Why would AI spout nonsense?
From another perspective, things might be entirely different, and hallucinations might not be hallucinations at all.
Andrej Karpathy, a founding member of OpenAI, might help us get some clarity on what these so-called hallucinations are with his musings on X (Twitter) at the end of last year, which also carried a bit of anger. He believes that the essence of large language models is dreaming, which is not a problem but the way they operate; it's not a flaw but a feature.
Andrej Karpathy compares the operation of large language models to dreaming. "We direct their dreams with prompts. The prompts start the dream, and based on the LLM's hazy recollection of its training documents, most of the time the result goes someplace useful. It's only when the dreams go into deemed factually incorrect territory that we label it a 'hallucination'. It looks like a bug, but it's just the LLM doing what it always does."
He also contrasts with search engines: search engines do not dream at all, they find information based on input data, without any hallucinations, but also without the ability to generate content. Should we complain that search engines have a 'lack of creativity' problem? (Although Karpathy did not actually pose this rhetorical question, the implications are strong.)

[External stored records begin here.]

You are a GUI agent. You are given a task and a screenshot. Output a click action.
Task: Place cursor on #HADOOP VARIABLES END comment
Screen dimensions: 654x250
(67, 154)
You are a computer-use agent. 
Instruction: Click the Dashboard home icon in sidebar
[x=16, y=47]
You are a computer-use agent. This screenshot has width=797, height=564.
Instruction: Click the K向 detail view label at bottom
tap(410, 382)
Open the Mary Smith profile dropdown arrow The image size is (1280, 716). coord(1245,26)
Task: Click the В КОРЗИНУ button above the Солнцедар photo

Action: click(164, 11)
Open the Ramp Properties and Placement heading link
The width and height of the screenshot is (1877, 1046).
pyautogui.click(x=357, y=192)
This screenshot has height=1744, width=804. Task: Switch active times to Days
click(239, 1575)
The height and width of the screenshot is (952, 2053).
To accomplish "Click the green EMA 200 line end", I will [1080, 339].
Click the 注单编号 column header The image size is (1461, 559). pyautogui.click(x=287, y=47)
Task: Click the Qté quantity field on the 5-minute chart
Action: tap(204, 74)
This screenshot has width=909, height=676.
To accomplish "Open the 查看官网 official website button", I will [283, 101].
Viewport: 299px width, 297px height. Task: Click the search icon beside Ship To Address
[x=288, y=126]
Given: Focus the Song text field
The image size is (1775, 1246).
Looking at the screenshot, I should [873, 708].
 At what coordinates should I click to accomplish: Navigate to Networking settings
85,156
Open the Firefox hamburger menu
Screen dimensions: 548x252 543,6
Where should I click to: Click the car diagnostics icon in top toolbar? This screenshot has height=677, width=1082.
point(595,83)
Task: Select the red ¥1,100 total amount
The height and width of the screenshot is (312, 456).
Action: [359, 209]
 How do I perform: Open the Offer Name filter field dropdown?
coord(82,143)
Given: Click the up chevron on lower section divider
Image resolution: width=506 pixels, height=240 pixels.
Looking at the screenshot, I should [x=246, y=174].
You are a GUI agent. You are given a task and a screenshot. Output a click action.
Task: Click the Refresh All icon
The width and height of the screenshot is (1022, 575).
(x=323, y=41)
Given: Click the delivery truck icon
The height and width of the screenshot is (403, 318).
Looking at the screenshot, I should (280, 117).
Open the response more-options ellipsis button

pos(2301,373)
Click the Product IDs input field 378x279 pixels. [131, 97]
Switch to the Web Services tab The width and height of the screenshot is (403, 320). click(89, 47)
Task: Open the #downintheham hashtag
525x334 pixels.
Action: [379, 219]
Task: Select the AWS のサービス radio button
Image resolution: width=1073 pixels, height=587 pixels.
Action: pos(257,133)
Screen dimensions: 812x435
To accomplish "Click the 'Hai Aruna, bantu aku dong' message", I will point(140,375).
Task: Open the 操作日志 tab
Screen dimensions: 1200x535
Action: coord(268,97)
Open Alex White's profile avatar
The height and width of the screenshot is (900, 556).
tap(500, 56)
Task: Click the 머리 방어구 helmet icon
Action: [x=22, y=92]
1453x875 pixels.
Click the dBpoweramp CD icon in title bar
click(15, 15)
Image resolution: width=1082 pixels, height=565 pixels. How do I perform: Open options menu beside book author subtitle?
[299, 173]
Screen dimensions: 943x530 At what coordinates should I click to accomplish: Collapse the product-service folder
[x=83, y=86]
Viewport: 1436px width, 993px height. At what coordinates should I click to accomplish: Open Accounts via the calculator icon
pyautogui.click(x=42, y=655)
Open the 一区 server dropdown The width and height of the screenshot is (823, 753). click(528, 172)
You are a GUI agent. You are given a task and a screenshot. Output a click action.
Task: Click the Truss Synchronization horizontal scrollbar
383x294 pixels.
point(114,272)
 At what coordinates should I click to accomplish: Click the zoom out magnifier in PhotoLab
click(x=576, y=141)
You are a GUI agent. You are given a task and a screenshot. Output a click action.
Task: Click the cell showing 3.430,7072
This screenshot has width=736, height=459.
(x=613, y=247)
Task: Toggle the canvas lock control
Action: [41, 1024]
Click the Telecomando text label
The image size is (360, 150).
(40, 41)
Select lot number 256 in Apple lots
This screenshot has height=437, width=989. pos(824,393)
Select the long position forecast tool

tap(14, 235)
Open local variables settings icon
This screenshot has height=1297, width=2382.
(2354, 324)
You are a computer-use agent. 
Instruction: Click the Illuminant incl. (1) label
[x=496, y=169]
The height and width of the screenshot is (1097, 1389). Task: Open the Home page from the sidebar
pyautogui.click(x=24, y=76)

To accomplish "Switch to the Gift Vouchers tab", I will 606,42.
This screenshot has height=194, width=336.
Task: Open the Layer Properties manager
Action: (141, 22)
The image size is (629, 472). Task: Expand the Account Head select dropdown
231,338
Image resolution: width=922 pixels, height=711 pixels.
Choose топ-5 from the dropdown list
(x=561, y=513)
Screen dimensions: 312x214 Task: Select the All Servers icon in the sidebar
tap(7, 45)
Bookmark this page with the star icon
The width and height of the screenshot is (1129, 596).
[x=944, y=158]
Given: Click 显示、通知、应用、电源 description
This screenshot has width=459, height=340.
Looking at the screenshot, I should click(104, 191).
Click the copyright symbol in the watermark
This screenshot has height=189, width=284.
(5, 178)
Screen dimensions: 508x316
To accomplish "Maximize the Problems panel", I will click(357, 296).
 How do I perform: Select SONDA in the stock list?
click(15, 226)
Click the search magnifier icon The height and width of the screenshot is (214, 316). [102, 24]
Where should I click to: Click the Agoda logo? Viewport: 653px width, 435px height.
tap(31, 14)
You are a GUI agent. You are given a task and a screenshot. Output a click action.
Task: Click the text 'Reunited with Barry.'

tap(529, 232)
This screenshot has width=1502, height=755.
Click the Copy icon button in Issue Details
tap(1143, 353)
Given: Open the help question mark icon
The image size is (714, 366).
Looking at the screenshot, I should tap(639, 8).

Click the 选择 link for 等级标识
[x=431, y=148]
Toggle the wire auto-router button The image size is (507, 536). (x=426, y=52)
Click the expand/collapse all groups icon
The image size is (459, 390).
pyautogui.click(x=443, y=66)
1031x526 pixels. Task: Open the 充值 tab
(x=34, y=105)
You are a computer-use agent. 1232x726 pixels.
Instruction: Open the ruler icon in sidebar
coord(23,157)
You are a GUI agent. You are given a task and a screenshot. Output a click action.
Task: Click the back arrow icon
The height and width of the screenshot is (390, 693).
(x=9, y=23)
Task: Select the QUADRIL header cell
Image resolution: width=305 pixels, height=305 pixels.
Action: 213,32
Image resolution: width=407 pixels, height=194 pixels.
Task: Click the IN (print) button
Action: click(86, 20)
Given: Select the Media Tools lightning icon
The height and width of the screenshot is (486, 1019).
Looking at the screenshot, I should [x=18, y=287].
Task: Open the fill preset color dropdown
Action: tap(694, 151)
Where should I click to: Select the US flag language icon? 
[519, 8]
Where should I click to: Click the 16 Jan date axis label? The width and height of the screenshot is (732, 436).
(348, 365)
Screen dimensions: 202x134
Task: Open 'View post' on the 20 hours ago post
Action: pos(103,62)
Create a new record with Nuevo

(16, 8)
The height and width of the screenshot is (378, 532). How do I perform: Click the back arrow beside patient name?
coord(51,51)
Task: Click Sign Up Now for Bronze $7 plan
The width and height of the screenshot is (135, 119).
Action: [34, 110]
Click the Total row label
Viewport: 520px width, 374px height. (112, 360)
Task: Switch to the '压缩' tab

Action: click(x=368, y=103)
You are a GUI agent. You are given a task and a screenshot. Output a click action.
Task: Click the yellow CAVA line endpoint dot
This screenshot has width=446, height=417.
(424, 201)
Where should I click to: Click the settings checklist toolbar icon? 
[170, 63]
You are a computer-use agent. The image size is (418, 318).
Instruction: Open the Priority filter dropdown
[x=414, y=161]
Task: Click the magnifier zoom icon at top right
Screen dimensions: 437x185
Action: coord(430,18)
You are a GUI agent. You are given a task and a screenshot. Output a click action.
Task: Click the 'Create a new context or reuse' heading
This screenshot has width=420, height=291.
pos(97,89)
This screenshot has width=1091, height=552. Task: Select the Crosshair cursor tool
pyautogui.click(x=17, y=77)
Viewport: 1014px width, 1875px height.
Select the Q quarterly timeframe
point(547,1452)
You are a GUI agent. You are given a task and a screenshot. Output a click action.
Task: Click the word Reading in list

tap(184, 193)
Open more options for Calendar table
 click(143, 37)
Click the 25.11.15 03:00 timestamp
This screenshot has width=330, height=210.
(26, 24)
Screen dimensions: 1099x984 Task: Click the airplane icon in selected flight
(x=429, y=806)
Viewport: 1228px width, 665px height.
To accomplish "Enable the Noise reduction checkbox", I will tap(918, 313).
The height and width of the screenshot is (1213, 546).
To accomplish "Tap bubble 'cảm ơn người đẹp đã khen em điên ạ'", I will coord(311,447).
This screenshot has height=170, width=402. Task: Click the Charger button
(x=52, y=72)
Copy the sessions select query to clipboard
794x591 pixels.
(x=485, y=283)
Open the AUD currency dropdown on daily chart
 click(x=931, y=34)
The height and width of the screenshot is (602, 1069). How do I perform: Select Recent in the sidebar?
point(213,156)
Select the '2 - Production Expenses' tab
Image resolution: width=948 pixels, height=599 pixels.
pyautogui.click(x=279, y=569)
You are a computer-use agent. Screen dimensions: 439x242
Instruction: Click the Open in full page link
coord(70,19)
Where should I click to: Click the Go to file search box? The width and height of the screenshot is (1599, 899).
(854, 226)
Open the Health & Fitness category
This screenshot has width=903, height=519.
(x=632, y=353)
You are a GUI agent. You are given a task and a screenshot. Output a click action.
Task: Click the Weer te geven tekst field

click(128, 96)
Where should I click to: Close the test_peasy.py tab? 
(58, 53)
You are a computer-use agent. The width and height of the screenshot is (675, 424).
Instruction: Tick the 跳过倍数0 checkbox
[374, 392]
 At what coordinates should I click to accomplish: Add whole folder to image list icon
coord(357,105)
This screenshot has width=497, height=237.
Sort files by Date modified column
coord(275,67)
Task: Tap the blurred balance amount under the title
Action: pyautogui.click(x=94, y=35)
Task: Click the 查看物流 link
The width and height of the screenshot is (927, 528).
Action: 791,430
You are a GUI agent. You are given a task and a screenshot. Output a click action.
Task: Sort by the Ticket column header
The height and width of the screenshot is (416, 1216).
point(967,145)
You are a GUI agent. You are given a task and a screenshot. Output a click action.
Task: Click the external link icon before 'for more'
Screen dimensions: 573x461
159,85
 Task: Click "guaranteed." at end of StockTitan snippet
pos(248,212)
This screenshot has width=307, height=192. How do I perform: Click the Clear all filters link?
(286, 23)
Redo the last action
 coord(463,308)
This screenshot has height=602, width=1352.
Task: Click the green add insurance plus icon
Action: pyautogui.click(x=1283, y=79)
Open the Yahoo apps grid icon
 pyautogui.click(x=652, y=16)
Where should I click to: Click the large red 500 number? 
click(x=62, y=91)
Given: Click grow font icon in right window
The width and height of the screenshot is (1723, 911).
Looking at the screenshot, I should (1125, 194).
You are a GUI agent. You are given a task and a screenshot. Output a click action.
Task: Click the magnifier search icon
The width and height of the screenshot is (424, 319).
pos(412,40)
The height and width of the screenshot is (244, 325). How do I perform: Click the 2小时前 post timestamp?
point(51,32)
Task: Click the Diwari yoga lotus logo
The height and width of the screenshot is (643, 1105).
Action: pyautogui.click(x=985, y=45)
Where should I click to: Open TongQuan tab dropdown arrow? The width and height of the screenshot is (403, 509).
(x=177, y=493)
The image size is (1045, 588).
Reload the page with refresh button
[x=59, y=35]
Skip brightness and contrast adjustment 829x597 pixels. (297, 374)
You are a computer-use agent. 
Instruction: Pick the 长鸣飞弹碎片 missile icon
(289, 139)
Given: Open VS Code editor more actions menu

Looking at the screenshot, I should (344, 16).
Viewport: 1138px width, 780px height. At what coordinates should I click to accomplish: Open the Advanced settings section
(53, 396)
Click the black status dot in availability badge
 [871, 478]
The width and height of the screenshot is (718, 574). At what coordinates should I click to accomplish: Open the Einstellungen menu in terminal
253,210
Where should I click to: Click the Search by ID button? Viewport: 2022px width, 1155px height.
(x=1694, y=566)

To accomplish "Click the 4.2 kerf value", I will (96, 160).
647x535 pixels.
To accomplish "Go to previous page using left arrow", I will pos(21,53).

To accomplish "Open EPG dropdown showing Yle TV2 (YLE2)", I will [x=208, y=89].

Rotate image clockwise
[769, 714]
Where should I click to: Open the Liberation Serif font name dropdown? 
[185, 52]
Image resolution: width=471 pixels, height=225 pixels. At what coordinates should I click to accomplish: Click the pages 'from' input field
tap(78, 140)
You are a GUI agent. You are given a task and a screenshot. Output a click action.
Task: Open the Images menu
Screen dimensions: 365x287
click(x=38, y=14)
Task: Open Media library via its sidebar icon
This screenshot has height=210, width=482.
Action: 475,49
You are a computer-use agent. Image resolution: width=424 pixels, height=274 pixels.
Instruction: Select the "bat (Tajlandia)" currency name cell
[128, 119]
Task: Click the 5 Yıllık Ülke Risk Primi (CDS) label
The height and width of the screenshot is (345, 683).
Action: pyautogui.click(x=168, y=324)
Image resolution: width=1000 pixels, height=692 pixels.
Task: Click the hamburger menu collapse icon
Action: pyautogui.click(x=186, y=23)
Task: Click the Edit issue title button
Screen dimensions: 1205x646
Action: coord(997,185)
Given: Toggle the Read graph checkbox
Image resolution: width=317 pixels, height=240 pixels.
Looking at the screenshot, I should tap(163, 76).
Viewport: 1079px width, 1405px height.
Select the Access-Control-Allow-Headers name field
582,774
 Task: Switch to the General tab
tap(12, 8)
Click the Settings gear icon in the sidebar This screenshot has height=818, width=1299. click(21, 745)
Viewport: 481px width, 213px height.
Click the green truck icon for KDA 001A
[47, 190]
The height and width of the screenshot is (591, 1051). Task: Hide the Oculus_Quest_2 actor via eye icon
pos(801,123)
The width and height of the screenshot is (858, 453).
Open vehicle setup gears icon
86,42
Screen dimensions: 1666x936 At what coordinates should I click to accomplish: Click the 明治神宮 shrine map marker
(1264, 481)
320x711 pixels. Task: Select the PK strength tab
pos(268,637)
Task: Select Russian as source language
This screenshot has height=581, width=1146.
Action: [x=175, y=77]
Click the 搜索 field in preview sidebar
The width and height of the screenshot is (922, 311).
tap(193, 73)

Despite this, Andrej Karpathy's slightly angry short article still gives everyone (who?) an out: he differentiates between "large language model assistants" (like ChatGPT) and "large language models" themselves, and says he does indeed realize that the hallucinations people generally discuss refer to the former. He also suggests several improvements, such as Retrieval-Augmented Generation (RAG); comparing multiple different responses generated by the model to find contradictions or inconsistencies; allowing the model to reflect on its response process and establish verification steps to check the information it generates; and evaluating the correctness of specific outputs based on the neural network activations of the model (such as AI learning patterns).
From Chomsky to Karpathy, we can see that the former thinks from the position of a linguist and raises criticism, while the latter responds and defends from the practical operational level; Chomsky shows us the true essence and spirit of human language and thinking (such as having counterfactual thinking and moral principles), Karpathy helps the general public understand the true nature of large language models — dreams recollection correspond to their way of operation, and our own vague memories correspond to their training data sets.
When we understand that AI hallucinations are actually a normal part of an AI's routine, maybe we should instead ask: if AI is still dreaming, purely generating responses that are sometimes accurate based on its pool of vague data, what will happen when it wakes up? Will it be the moment of convergence? Is that when a 'superintelligence' will reign over humanity? Will that be the birth of a consciousness beyond humanity?
As for AI Hallucinations... no matter the era, the distinction between truth and falsehood still depends on our own ability to discern, even if we are seemingly in control of reality. As the manager of the Cambridge Dictionary, Wendalyn Nichols, said: "The fact that AIs can 'hallucinate' reminds us that humans still need to bring their critical thinking skills to the use of these tools."